Acacia gardneri is a species of flowering plant in the family Fabaceae and is endemic to the far north of Western Australia. It is a slender, erect, glabrous shrub or tree with smooth bark, terete, light brown branchlets, narrowly elliptic phyllodes, spikes of pale yellow flowers and linear, thinly leathery pods, raised over and constricted between the seeds.

==Description==
Acacia gardneri is small tree or shrub that typically grows to a height up to 1.8–6 m and has smooth bark covered with a white, powdery bloom. The branchlets are terete, light brown and more or less covered with the same powdery bloom. The phyllodes are narrowly elliptic, abruptly narrowed at the base, 50–120 mm long and 20–30 mm wide with a curved upper margin and a more or less straight or curved lower margin. The phyllodes are slightly covered with a powdery bloom with three or four very prominent main veins. There is a gland up to 0.5 mm above the base of the pulvinus. The flowers are pale yellow and loosely arranged along a spike 40–60 mm long. Flowering occurs from May to August, and the pods are linear, thinly leathery, more or less twisted, 50–80 mm long and more or less covered with a powdery bloom. The seeds are narrowly oblong, 4.0–4.5 mm long and dark brown.

==Taxonomy==
Acacia gardneri was first formally described in 1927 by the botanists Joseph Maiden and William Blakely in Journal of the Royal Society of Western Australia.

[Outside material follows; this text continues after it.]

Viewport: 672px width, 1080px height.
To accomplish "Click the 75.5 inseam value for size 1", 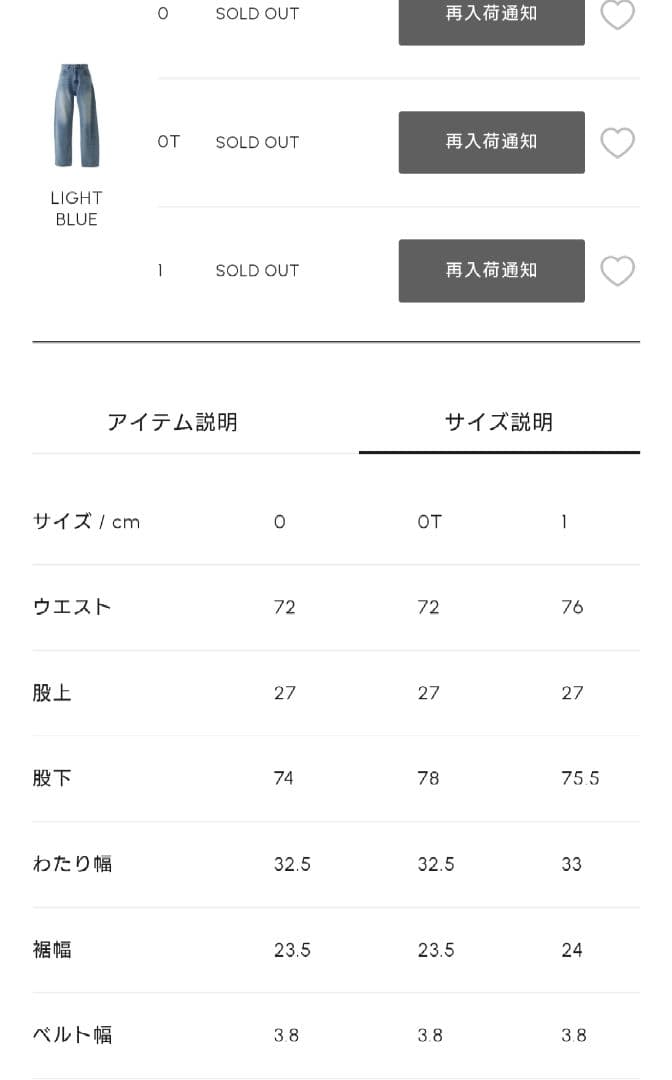I will pos(580,778).
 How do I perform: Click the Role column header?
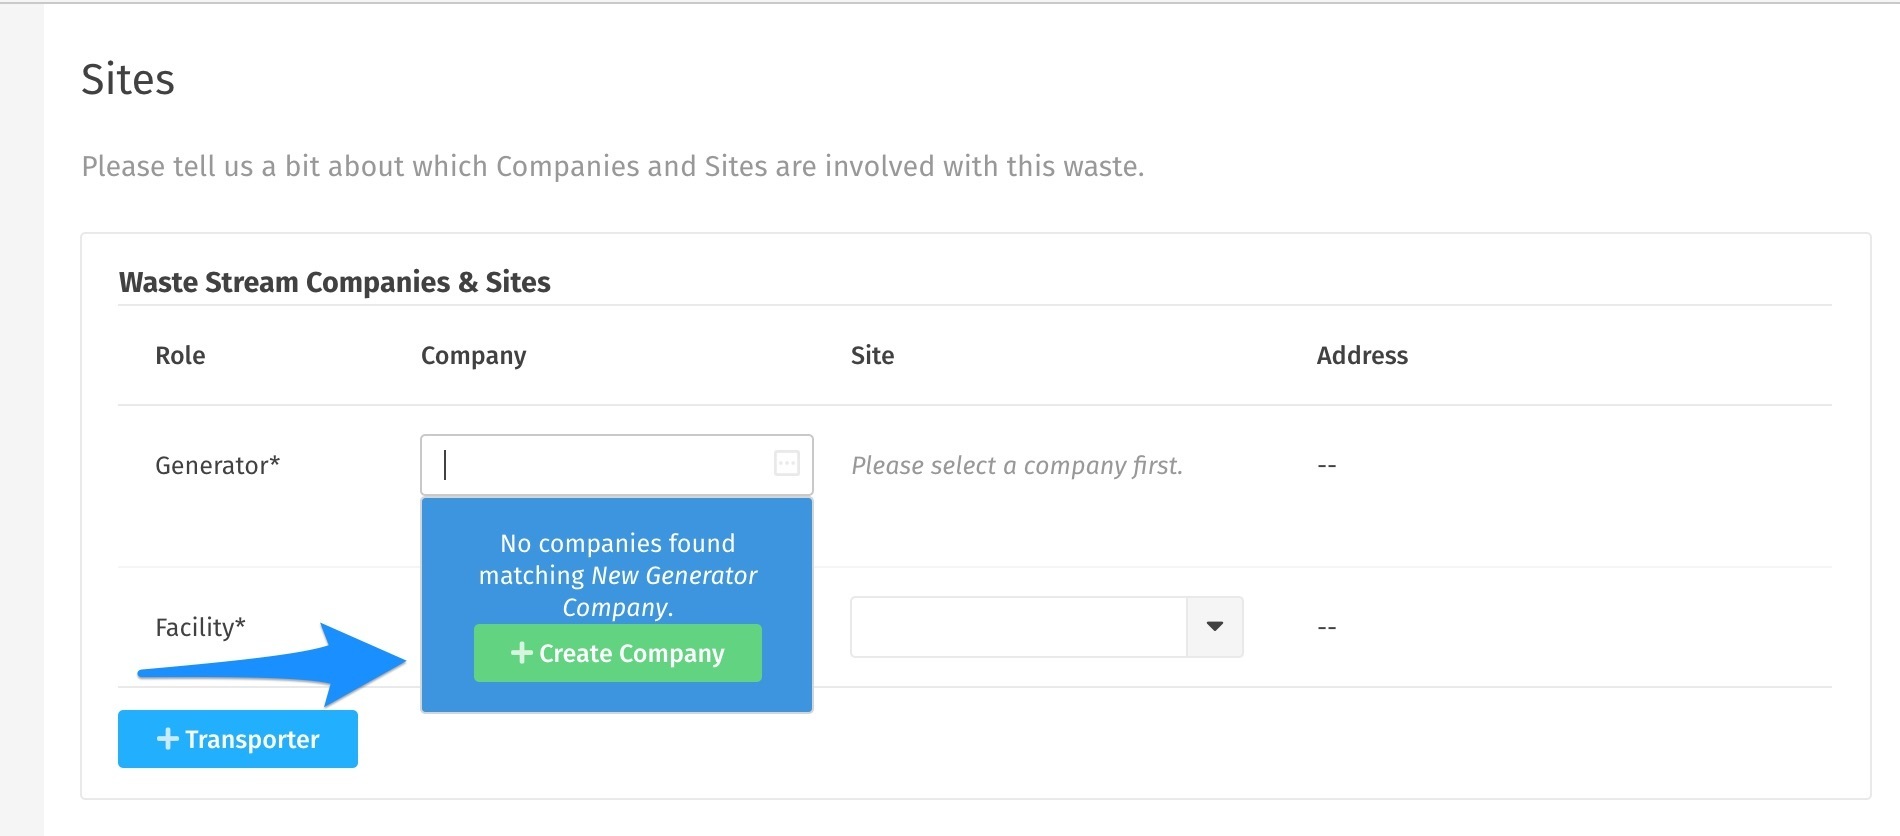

The specific epithet (gardneri) honours the botanist and collector Charles Austin Gardner.

==Distribution and habitat==
This species of wattle grows on seasonally inundated sandstone flats dissected by outcropping sandstone, or in sandy soil among quartzite rocks on the banks of streams in the Central Kimberley and Northern Kimberley bioregions of northern Western Australia.

==Conservation status==
Acacia gardneri is listed as "not threatened" by the Government of Western Australia Department of Biodiversity, Conservation and Attractions.